In Claverack, two poll sites will shift

CLAVERACK–Voters in two of the town’s election districts will be exercising their democratic right at a new location starting this fall. Virginia Martin, the Columbia County Democratic Elections Commissioner, told the Claverack Town Board last week that the polling sites for the town’s Election Districts 3 and 4 will now be at the Nutrition Center for the county Office for the Aging on Main Street in Philmont.

Previously District 3 voting took place at the Claverack Town Hall in Mellenville and District 4 voters went to Philmont Village Hall.

“Neither one of those locations is really ideal, so we’ve come up with a better solution,” said Ms. Martin. She said having both districts vote at the Nutrition Site will be more economical and make the process easier for voters and auditors.

“It’s a really good location. It’s very accessible,” she said. “It will fit both sites and will save us all some money.” She estimated the move will save anywhere from $1,000 to $2,500 a year.

The two districts will remain separate entities and each district will have its own table where voters check in.

“The fewer spots you have, the less confusion there is,” Ms. Martin said.

Districts 3 and 4 are the only two affected by the change. The polling site for Districts 1 and 2 will remain at the A.B. Shaw Firehouse on Route 23, and residents in District 5 will still vote at the Churchtown Firehouse on County Route 27. Ms. Martin said postcards will be mailed out notifying voters of the change.

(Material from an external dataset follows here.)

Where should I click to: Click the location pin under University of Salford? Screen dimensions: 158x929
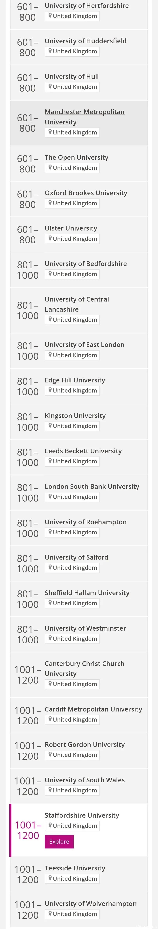click(50, 567)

Also at the July 11 Town Board meeting, resident Vincent McKiernan requested the Town consider creating a noise ordinance. The Hollowville Hamlet resident said “unacceptable noise levels” come from a neighbors’ residence. He says there is loud music, inappropriate language, fighting, yelling and partying “all day and all night.” He has two children who like to ride their bikes and play outside, but he said they often cannot due to the “excessive music” and his neighbors’ references to “sex, drugs, and alcohol.”

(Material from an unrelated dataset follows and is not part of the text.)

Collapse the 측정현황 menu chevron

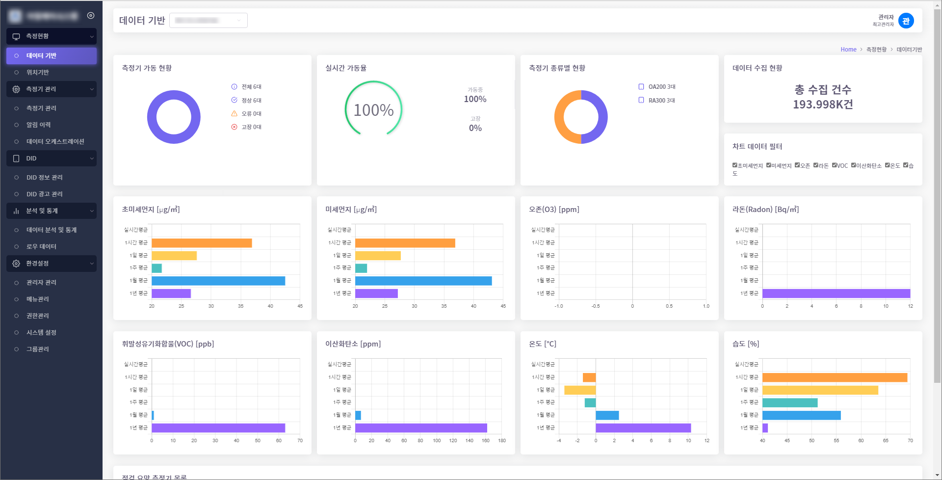92,36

“I’ve called the law enforcements many times,” said Mr. McKiernan. “They said they can’t do anything because there is no noise ordinance for them to enforce.”

Town Supervisor Robin Andrews said she talked to Town Attorney Robert Fitzsimmons as well as other town supervisors regarding noise ordinances. “The problem is that a noise ordinance is not very enforceable,” she said.

She read a communication from Mr. Fitzsimmons that said enforcing noise ordinances involves a noise decibel meter, a trained operator, frequent calibration and records. “It’s true that anybody can go to Radioshack and buy a noise decibel meter, but for the result to hold up in court, there is a much higher standard,” Mr. Fitzsimmons wrote.

Resident Peter Bevacqua said he has a similar problem with a neighbor of his, and asked if a noise ordinance is possible for after 10 p.m.

Councilman Cliff Weigelt said another problem with trying to enforce a noise ordinance is determining how much noise is too much. He said a situation could arise where a property owner gets in trouble for noise associated with mowing the lawn. He encouraged Mr. McKiernan to try to work it out with his neighbors.

“If you talk to your neighbor, that’s the easiest way to do it,” said Mr. Weigelt. “You should always take that first step.”

Also at the July 11 meeting:

Supervisor Andrews issued a reminder that Webb Road is not to be used as an alternative route while the bridge on Route 23B is closed for repair. A temporary bridge was put in on Webb Road while the bridge on 23B is out, but the temporary Webb Road span is only for emergency vehicles

Ms. Andrews said the Town of Greenport has agreed to let Claverack borrow its vehicle speed radar sign.